Peace and power and truth are found -
Perfection's quarry too,
Where mercy rules and Christ to 'fools'
His graces makes abound.
Jung and the Perfect Doctor
Christianity
declares from the start what Jung seeks in vain to find in the end. The perfect
doctor is indeed basic; it is in fact one phase of the very basis of
belief! His perfection is neither illusory nor idolatrously affirmed: it is
natural because it proceeds from One whose 'understanding in infinite' as Psalm
147:5 puts it: ''Great is the Lord and mighty in power: His understanding is
infinite.''
That
is the Great Physician, possessed of the power at once to create - past - and
to remedy - present, at will. While it may readily, through custom, be taken
for granted, all these satisfactory articulations of concept upon concept
constitute one of the most intimate and utterly amazing testimonies of the
Bible to its origin. It is always competent.
If
only some of Jung's flair had been matched by faith, he would have known personally,
what is that 'medicine' which is the match for man, instead of moving in
the deluded dimensions of frustrated perfectionism.
The
provision of the perfect doctor, as the Great Physician, is more even than the
solution of Jung's insoluble problem. It is both natural and necessary that
this should be so. Jung's problem is predictable, and this is in itself, a
further line of verification of the Bible.
Only God
knows enough about the heart and motives and will of man to be assured of
understanding in the complex oceans of human thought, psychic dramas and
motivations, sometimes hidden both from comrades and the individual himself
Jeremiah 17:9 is explicit in covering precisely this point, so that Jung merely
verifies it, in the field of his experienced observation.
Thus
psychiatrists may have not merely their own obsessions, anxieties, neuroses and
fears, so that they may be driven to seek analysis from one another, perhaps
belonging to different 'schools of thought' the while: they per se also, as
limited sinners, lack the total comprehension which Jung rightly sensed was the
desideratum. In so doing, they may be an infinitude away from the psychic
realities, being blind to some for spiritual reasons, or disinclined to others
for moral ones, and so on.
The
provision of the perfect doctor is a systematically needful thing when one is
moving in this level: someone without a speck in his own eye, and with the
fulness of God. There is however yet another resolution which Christianity
provides, that is, which Jesus Christ provides, through His people. In Him,
it becomes possible for one imperfect sinner to be chastely helpful to another
in such a sphere as this, in that the Great Physician stands by, ready and
illuminating to the sober and spiritual heart, to prompt, enlighten and
constrain, to restrain and alert, keeping the heart purified and the mind
attuned to the dominant realities, which are His own.
The Soul of Man
Here,
within the confines of the Creator as God, lies the soul of man. Here it gains
its meaning, its significance, being, dynamism and the contours of its
character. It is a product; but the product of a Person, creating derivative,
dependent persons. It is in this combination that is the wonder and the scope
for the woe of man.
Here
is the intelligence, creativity, imagination, analysis, will and life active
in, through and with a spirit that bears the insignia: God's personnel
department.
The
meaning of this creature, of man, is limited to inter-active response on a
created personal base with God; and that meaning is fulfilled in doing this.
Without
this, man becomes a degraded absurdity, vastly more poignant than the merely impersonal
throwaway: as well verified by the squadron of anguished acknowledgements, made
by the many high-flying philosophic atheists with their unyielding despair,
accent on angst, even elevating the by-products of personal pollution into
something lofty, if disturbing... and well disturbing, as is all discard from
the functionality of reality to the bin of banishment. How well did Milton
express the spirit of so much of this: Better to reign in hell than serve in
heaven.
The
word of God, focusing the Remedial Redeemer, God-as-man, who delivers from deserved (because denatured)

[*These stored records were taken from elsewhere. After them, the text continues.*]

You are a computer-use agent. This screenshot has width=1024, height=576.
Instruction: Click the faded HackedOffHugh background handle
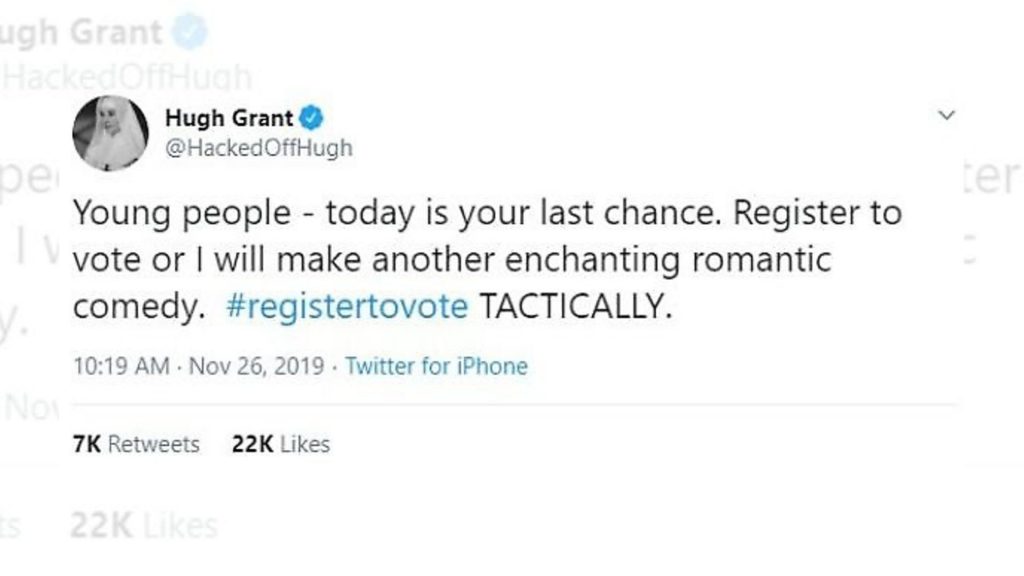(x=127, y=76)
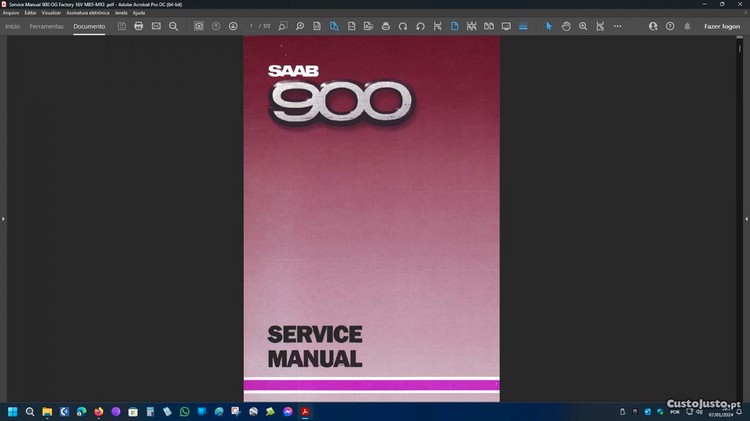The height and width of the screenshot is (421, 750).
Task: Activate the Hand pan tool
Action: point(566,26)
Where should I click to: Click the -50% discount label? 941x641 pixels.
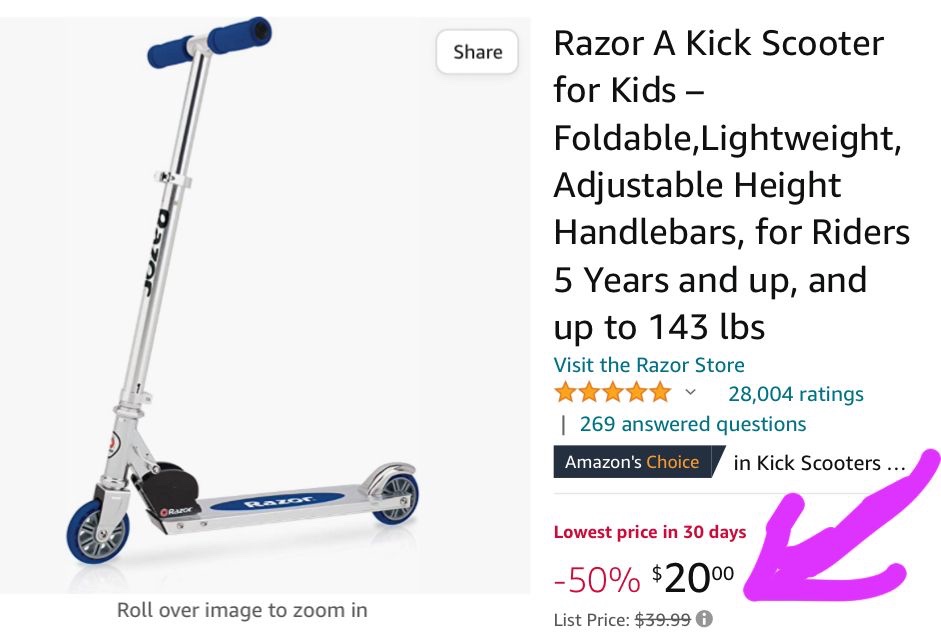coord(596,579)
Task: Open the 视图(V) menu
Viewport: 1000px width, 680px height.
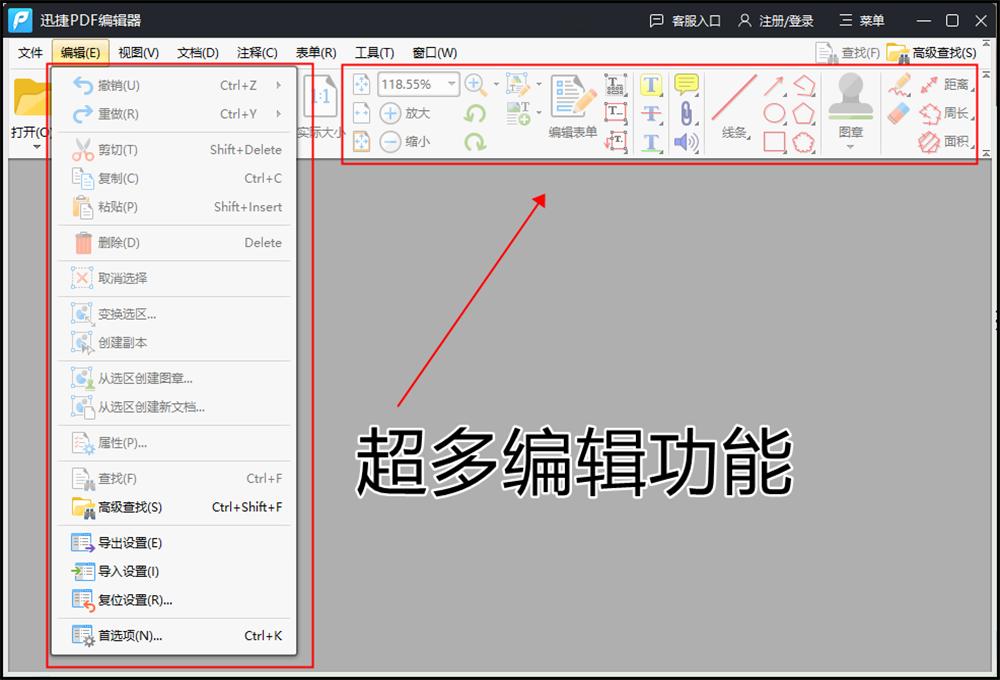Action: tap(139, 52)
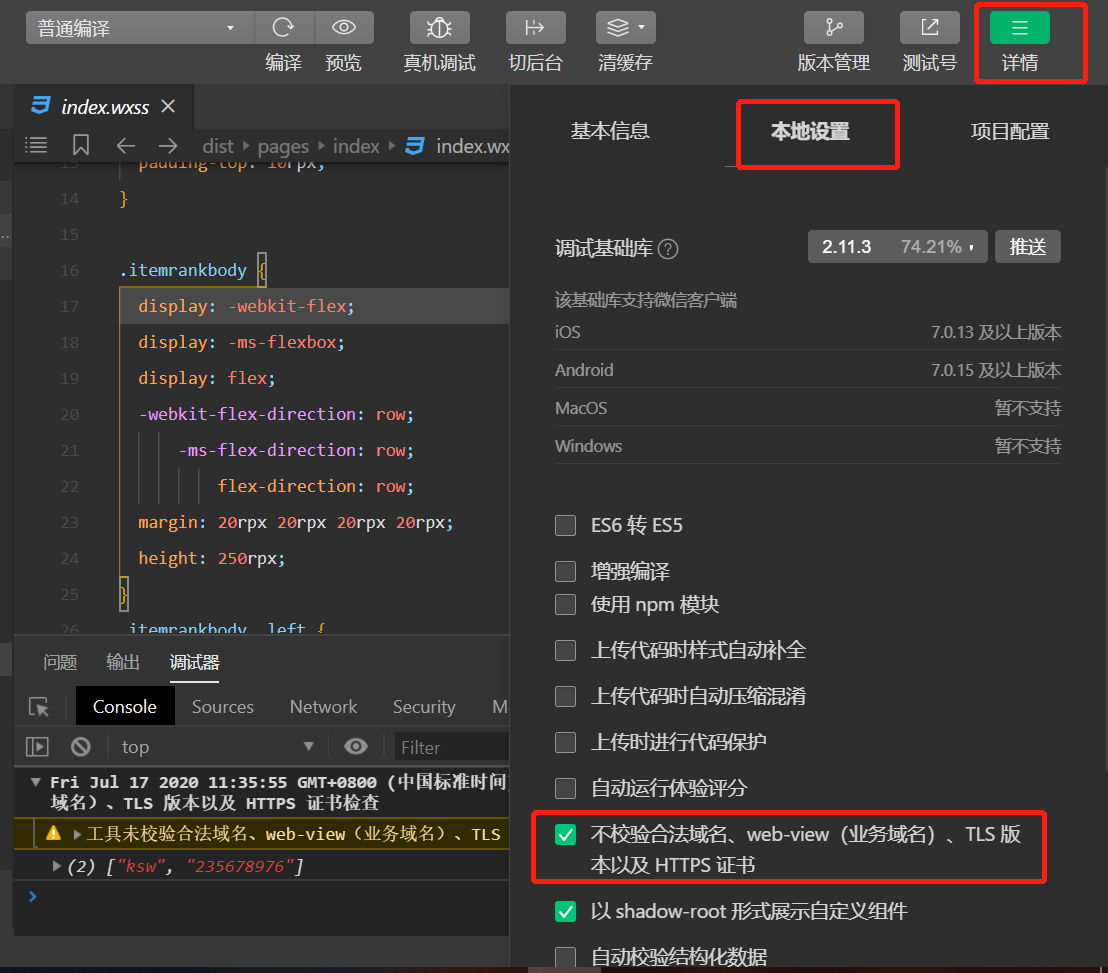Open 版本管理 version management
The image size is (1108, 973).
[x=833, y=27]
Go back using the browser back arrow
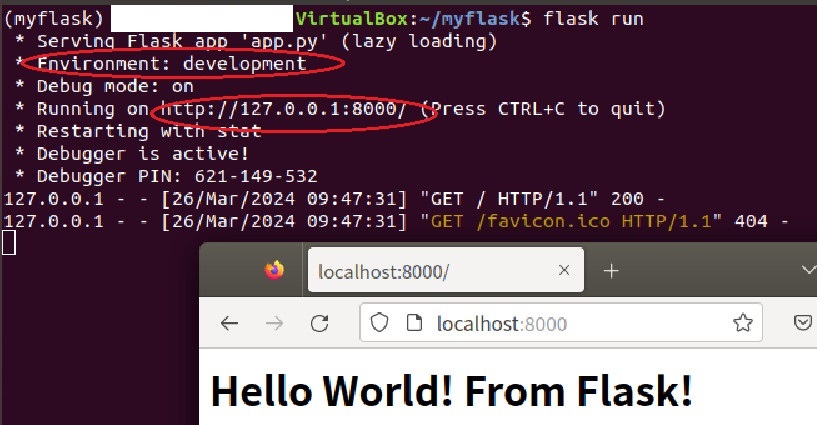The height and width of the screenshot is (425, 817). pos(230,323)
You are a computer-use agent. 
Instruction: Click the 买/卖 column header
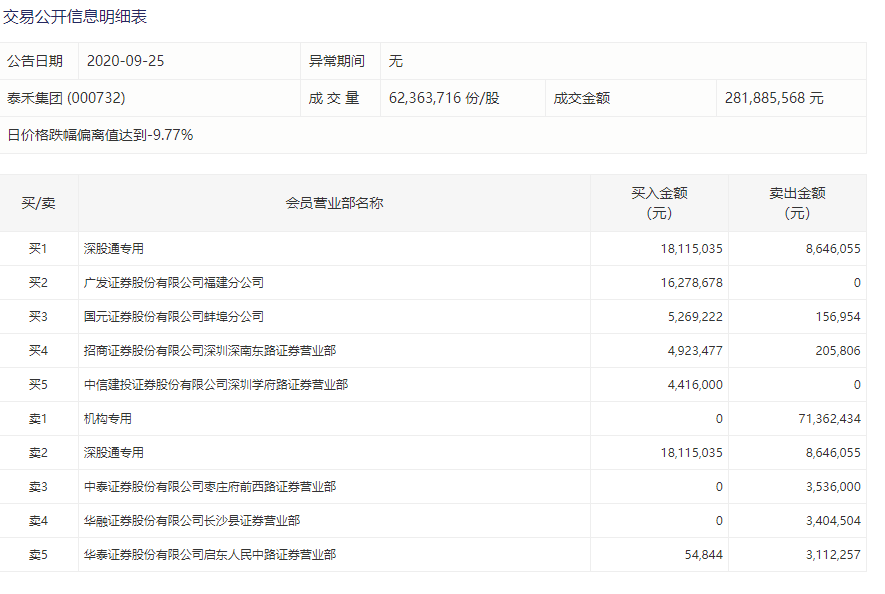[x=38, y=203]
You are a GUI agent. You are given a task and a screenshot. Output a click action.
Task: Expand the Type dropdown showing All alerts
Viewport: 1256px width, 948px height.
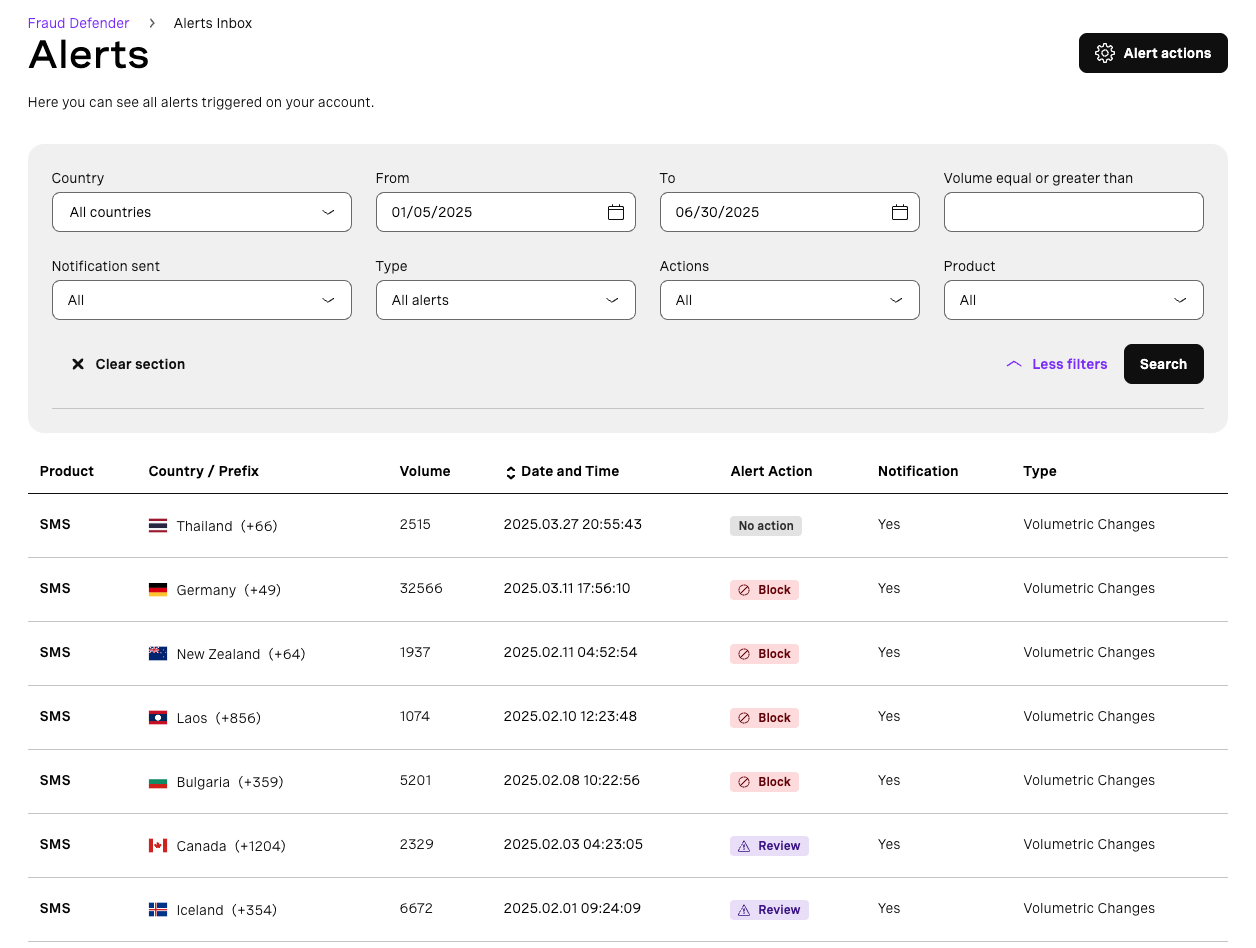coord(506,300)
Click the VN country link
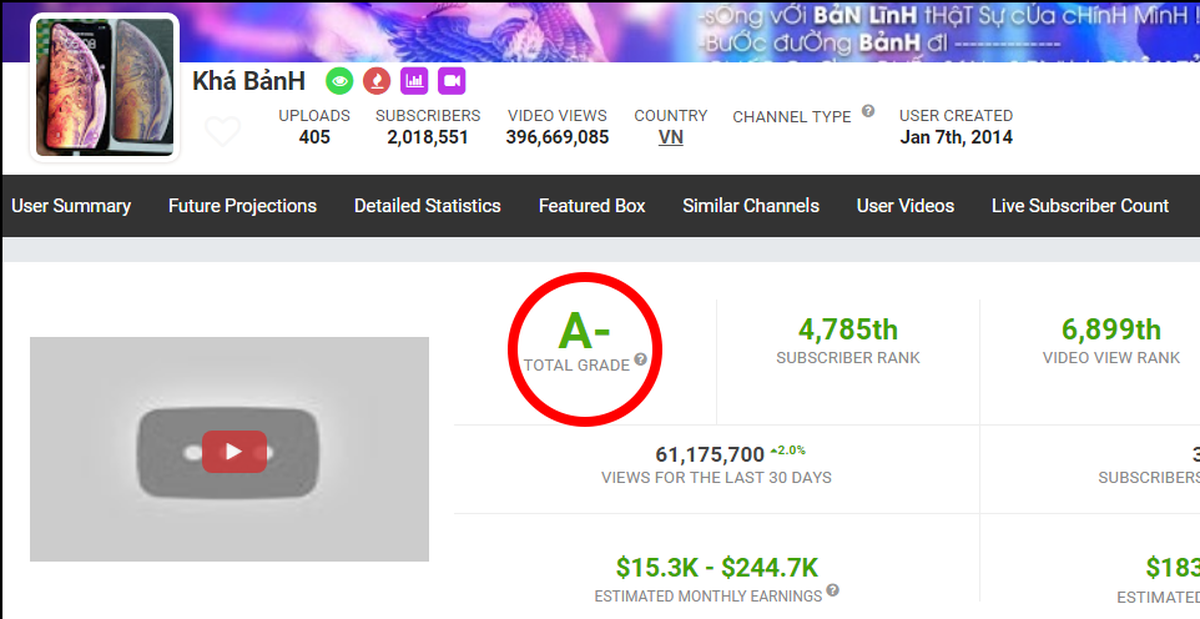 pos(671,138)
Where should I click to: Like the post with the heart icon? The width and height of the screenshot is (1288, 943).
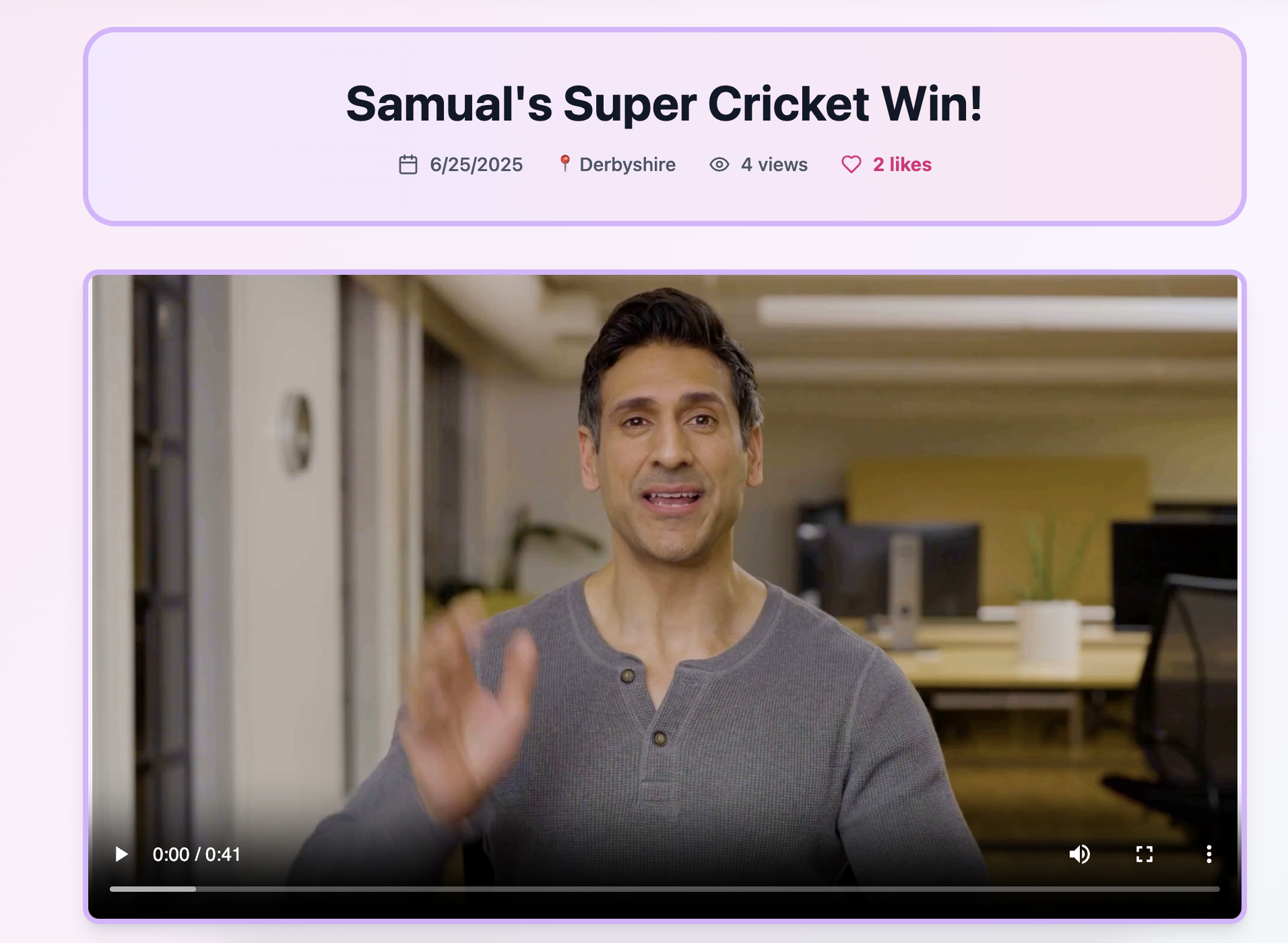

meaninglessness that issues in judgment (Psalm 1:4-5, contrasting with vv. 1-3,
6), has a word here, from the lips of Jesus Christ:
For whosoever desires to save his life will lose it, and
whoever loses his life for My sake will find it. For what is a man profited if
he gains the whole world, and loses his own soul! Or what will a man give in
exchange for his soul ? (New King James Version - Matthew 16:25-26.)
What is the gain for this loss ? With what will a man buy back what is once
lost... when the loss is his life! Mr Lange of N. Z. may feel that socialism is
a genial seeming reverse: gaining the world when you lose your soul; but what
point is a world when what appreciates it is denatured, degenerated, when the
means of life substitute for the purpose and character of life, when the way to
get there... seduces man from the question: Where is one to get, and what
is it that will in the end get there!
With
what will a man buy back what is once lost when the loss is his life:
and what will be the power of will when reality is gone, which houses it ? (Cf.
Psalm 49:7, 15- here ie the prerogatives of God, whose way is as shown!)
Small
wonder then that the same word of this same God, speaking in Ecclesiastes 12
this time, gives so deep an expression of heart, has such tones and overtones,
when so much is at stake and so much has been given, so much so vastly misused:
Remember
now your Creator in the days of your youth,
Before the difficult days come
And the years draw near when you say
"I have no pleasure in them" ...
Remember your Creator before the silver cord is loosed (spinal cord ?)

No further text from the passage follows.